Mãe Stella de Oxóssi (Maria Stella de Azevedo Santos)
1925 - 2018
Maria Stella de Azevedo Santos, allgemein bekannt als Mãe Stella de Oxóssi, ist eine zentrale Figur zum Verständnis der Debatten über Textualisierung, öffentliche Pädagogik und Ritualreform im Candomblé im späten zwanzigsten Jahrhundert. Geboren 1925, wurde sie zur Leiterin des Ilê Axé Opó Afonjá terreiro in Salvador, einem Haus mit einer gut dokumentierten Linie und einem Ruf für starke rituelle Disziplin. Mãe Stellas Karriere ist bemerkenswert für ihre Kombination aus ritueller Autorität und öffentlicher Autorschaft: Sie verfasste Schriften über die Geschichte, Ethik und Praktiken des Candomblé, die zum breiteren öffentlichen Verständnis der Religion beitrugen. Ihre veröffentlichten Reflexionen und Interviews sind in brasilianischen Medien und in Sammlungen mündlicher Geschichte dokumentiert und bieten Wissenschaftlern ein seltenes Beispiel für eine ialorixá, die rituelle Lehren in Druck- und Medienformaten artikuliert.
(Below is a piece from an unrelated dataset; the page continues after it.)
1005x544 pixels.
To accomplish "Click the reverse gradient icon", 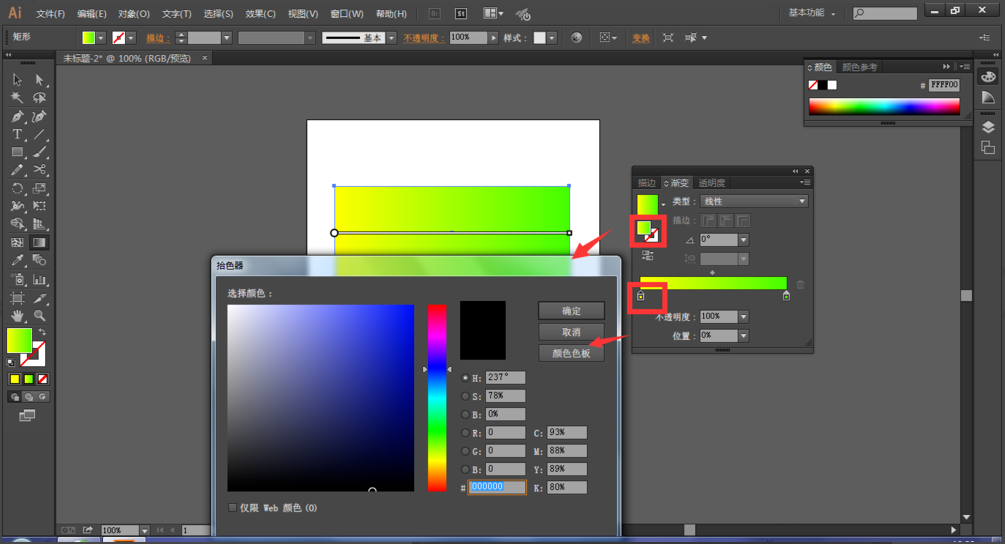I will click(647, 257).
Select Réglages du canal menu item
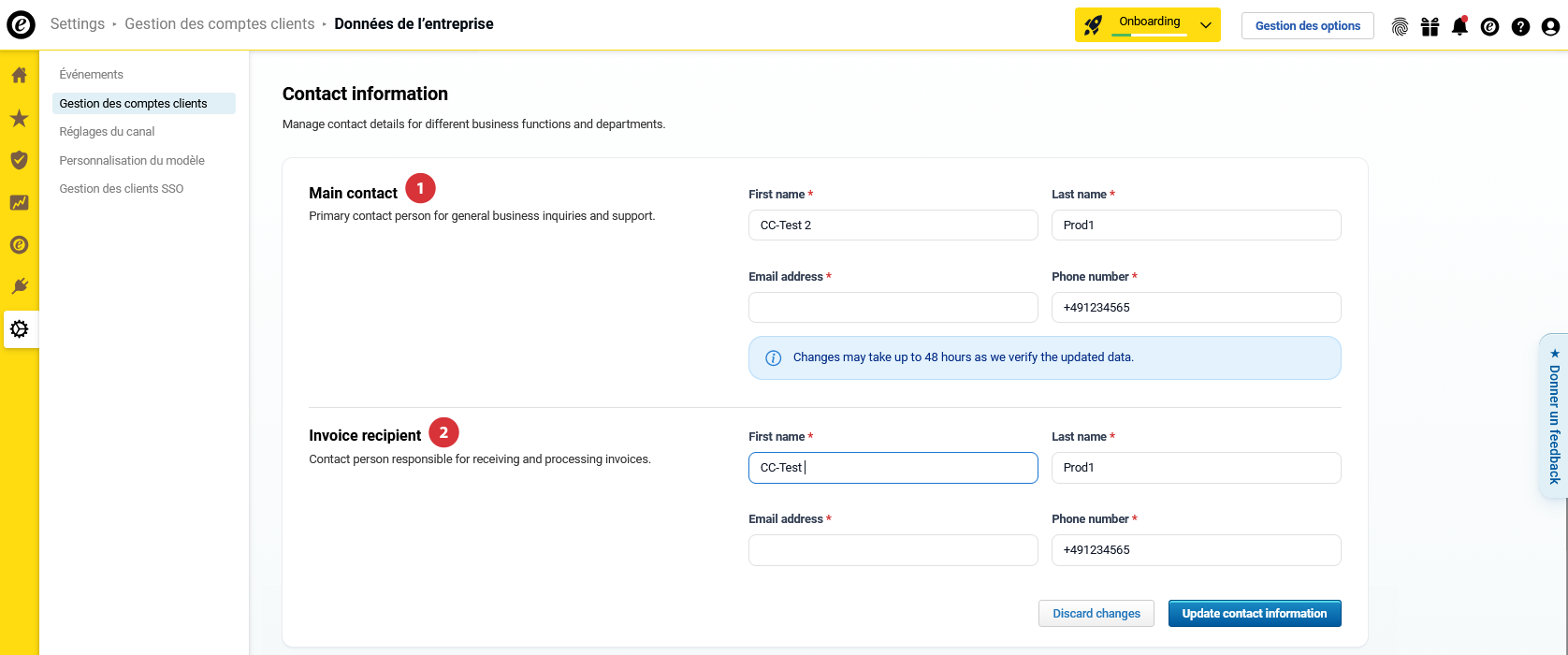The height and width of the screenshot is (655, 1568). (x=107, y=132)
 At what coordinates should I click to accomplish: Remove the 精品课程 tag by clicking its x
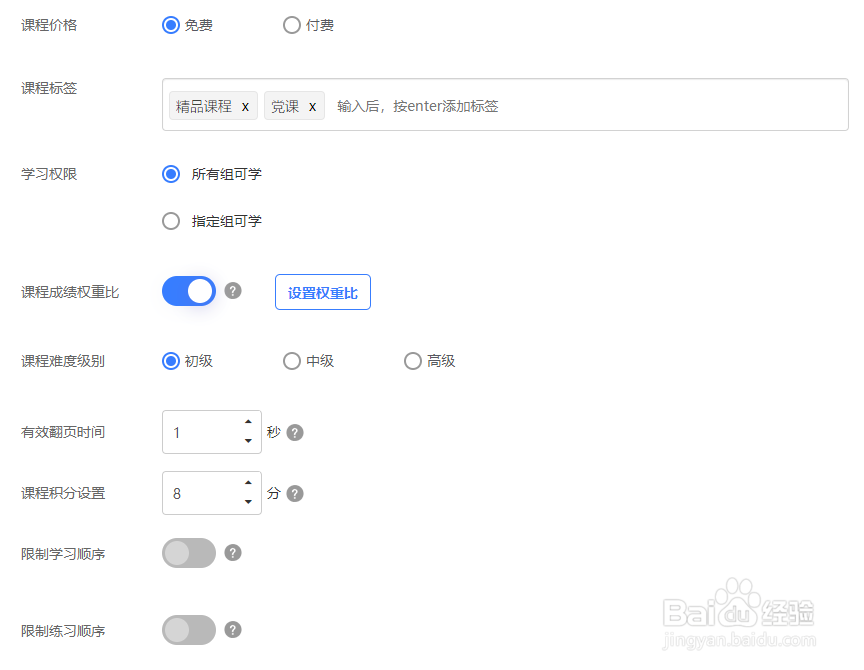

Ihre Arbeit förderte sowohl Bewunderung als auch Debatten. Durch das Schreiben über rituelle Praktiken und Ethik half Mãe Stella, bestimmte Aspekte des Candomblé für breitere Publikum zu entmystifizieren und den kulturellen und moralischen Wert der Religion zu behaupten. Gleichzeitig kritisierten einige rituelle Spezialisten die öffentliche Offenlegung rituellen Wissens und befürchteten, dass die Textualisierung das liturgische Wirken gefährden könnte. Diese interne Debatte über die Grenzen der öffentlichen Pädagogik veranschaulicht eine breitere Spannung zwischen Bewahrung durch Geheimhaltung und Bewahrung durch Dokumentation — eine Spannung, die in vielen afro-diasporischen Religionen sichtbar ist, wenn sie auf Massenmedien und akademisches Interesse stoßen.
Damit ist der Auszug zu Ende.